Didion faced two unimaginable tragedies in her later life — the loss of her husband and daughter, in quick succession. She dealt with that loss by doing what she does best — she wrote about it. “I know why we try to keep the dead alive: we try to keep them alive in order to keep them with us. I also know that if we are to live ourselves there comes a point at which we must relinquish the dead, let them go, keep them dead. ” She wrote that for herself, but also for anyone else who might be dealing with loss. She found strength in putting words on the page. And now they're there for us to read.

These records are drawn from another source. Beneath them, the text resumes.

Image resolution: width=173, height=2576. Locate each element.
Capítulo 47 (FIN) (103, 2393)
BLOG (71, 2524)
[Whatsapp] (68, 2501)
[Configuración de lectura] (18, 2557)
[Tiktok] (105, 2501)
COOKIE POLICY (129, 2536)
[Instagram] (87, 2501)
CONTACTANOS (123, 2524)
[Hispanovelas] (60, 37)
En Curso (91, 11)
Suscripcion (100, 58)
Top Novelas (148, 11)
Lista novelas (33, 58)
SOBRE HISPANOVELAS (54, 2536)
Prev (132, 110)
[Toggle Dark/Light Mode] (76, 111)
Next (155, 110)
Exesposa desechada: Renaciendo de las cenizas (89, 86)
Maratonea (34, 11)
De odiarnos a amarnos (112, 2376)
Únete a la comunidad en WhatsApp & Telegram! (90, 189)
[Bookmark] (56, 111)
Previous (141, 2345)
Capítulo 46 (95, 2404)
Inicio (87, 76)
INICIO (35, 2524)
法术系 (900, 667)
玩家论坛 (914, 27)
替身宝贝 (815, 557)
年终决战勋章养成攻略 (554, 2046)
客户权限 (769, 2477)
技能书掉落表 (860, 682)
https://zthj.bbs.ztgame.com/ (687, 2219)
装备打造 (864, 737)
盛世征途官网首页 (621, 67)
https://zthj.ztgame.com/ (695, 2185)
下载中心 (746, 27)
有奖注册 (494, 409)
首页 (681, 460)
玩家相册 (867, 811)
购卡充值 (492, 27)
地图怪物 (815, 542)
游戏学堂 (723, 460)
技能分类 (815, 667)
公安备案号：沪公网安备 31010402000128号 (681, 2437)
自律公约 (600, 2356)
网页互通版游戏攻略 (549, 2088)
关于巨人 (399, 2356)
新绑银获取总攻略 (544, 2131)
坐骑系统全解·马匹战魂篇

She’s All About Self-Respect

Her essay “Self-Respect: Its Source, Its Power” was way ahead of its time in the early 1960s, back when women still weren’t allowed to get a credit card in their own name and Leave It to Beaver was still on the air. “Character — the willingness to accept responsibility for one's own life — is the source from which self-respect springs,” she wrote, and the words still ring true today — even though Leave It To Beaver is over and we can get our own credit cards, thank you very much.

She’ll Teach You to Suck It Up

No matter what has happened in her life, Didion has never sought pity in her writing. She’s tiny but mighty, she’s tough, resilient, and strong. “Do not whine... Do not complain. Work harder. Spend more time alone.” If you’re ever feeling like you need to tweet about how life sucks or someone was mean to you that day, reread that quote. It’ll help. 

She’ll Remind You to Appreciate the Moment

“I'm not telling you to make the world better, because I don't think that progress is necessarily part of the package. I'm just telling you to live in it. Not just to endure it, not just to suffer it, not just to pass through it, but to live in it. To look at it. To try to get the picture. To live recklessly. To take chances. To make your own work and take pride in it. To seize the moment. And if you ask me why you should bother to do that, I could tell you that the grave's a fine and private place, but none I think do there embrace. Nor do they sing there, or write, or argue, or see the tidal bore on the Amazon, or touch their children. And that's what there is to do and get it while you can and good luck at it.”

So in honor of Joan Didion, live recklessly and get it while you can.